Schrottgrenze:
Glitzer auf Beton
Da schreibt mir der Bastian vom INTRO-Magazin letztens im Chat, er wolle dann bald meine SCHROTTGRENZE-Rezension für den Bierschinken lesen. Ihn interessiere es nämlich wie es klingt, wenn ich auch mal was Nettes zu sagen hätte. Ja bin ich denn hier der Schwaben-Motzki aus Bad Cannstatt oder was? Oft feiere ich hier irgendwas ab, nur will das wohl niemand lesen.
Nunja. Ich sag’s mal so: Das neue Album “Glitzer auf Beton” von SCHROTTGRENZE ist großartig und ich bin der Band dankbar dafür, dass ich schon so früh im Jahr einen Soundtrack bekommen habe, der mich sicherlich konstant in nächster Zeit begleiten wird. SCHROTTGRENZE, das ist so eine Band, die hatte zu Beginn der frühen Neunziger eine schrecklich alberne Teenie-Funpunk-Phase (Scumfuck Mucke, haha lol), dann kam irgendwann das Album “Super” (Impact Records, mein Gott). Bei jeder Gelegenheit und bei jedem Gespräch wo es nur im Entferntesten um deutschen Punkrock geht, labere ich die Leute zu, wie geil ich “Super” immer noch finde und dass es wohl die von mir am meisten gehörte deutschsprachige Veröffentlichung überhaupt ist. Danach kam dann noch die halb-prollige Compilation “Reibung, Baby”, danach hatten sie mich ein bisschen verloren und Ende der 2000er lösten sie sich dann auf. Ich erinnere mich noch an ein Konzert im alten Stuttgarter Universum, wo sie nur Songs der letzten beiden Alben spielten. Das kotzt mich heute noch voll an. Jetzt gibt es sie wieder und “Glitzer auf Beton”, ich hatte das gar nicht so erwartet, ist von Vorne bis Hinten ein toll geschriebenes, poppiges Punkalbum mit Indie-Anstrich. Alles geht nach vorne und obwohl ich alle Melodien schon kenne, erwischen sie mich genau am richtigen Fleck. Merkmale wie die lupenreine Stimme, eingestreute englische Sätzchen, durchgeschlagene Bassläufe, das holt mich alles ab (Ich traue mich, das völlig ironiefrei genau so zu formulieren). So unplakative Texte zu Themen wie Depression und Liebe hört man selten, wie ich finde. Da wird nicht parolenhaft auf den Feind gezeigt und kämpferisch die Faust gehoben, sondern einfach erzählt. Positionierung ohne den Hörer_innen die Haltung ins Gesicht zu dreschen. Das ist völlig unpeinlich und angenehm.

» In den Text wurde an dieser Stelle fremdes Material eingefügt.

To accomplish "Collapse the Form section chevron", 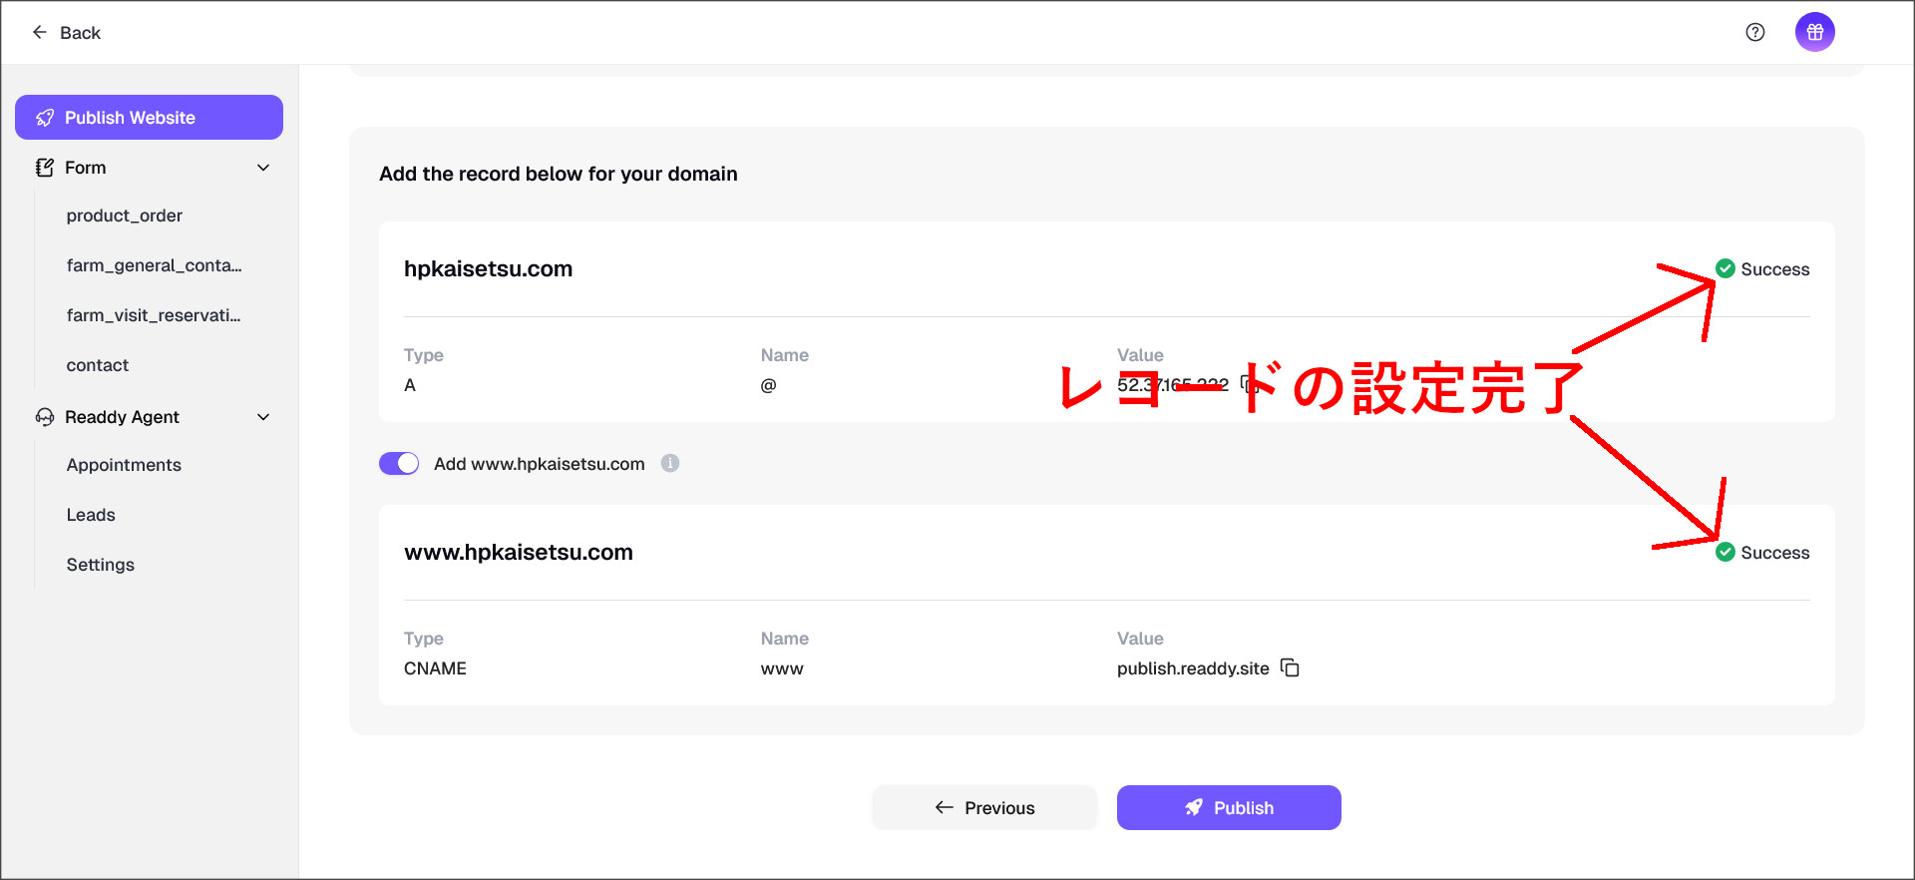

Gibt es Highlights oder sind alle Songs gleich geil? Also “Sterne” ist natürlich ein großer Song – Okaye Strophe, super Refrain. “Januar Boy” hat eine starke Strophe, eine sehr gute Bridge und der Refrain ist okay, vom Songwriting her auf jeden Fall ein Lied, das ich auch so schreiben würde wenn ich es könnte. “Lashes to Lashes” hat eine fast schon alberne Strophenmelodie, dafür aber den losbrechendsten und stärksten Refrain der Glitzerscheibe. Hervorzuheben sei da noch “Dulsberg”, ein fröhliches Werk mit einem Text voller Tristesse. Die Grundstimmung bleibt bis zum Schluss. Ich sag mal: Urbane Mitt-30er-Melancholie, umgeben von nicht zu viel Alkohol aber vielen starken Gedanken, die einen nicht in Ruhe lassen.
Und so zieht sich das Stück für Stück durch’s Album, bis mein Ipod den ganzen Scheiß wieder von Vorne abspielt. Wann habe ich diese Funktion eigentlich das letzte Mal benutzt? Vielleicht bei “Super”.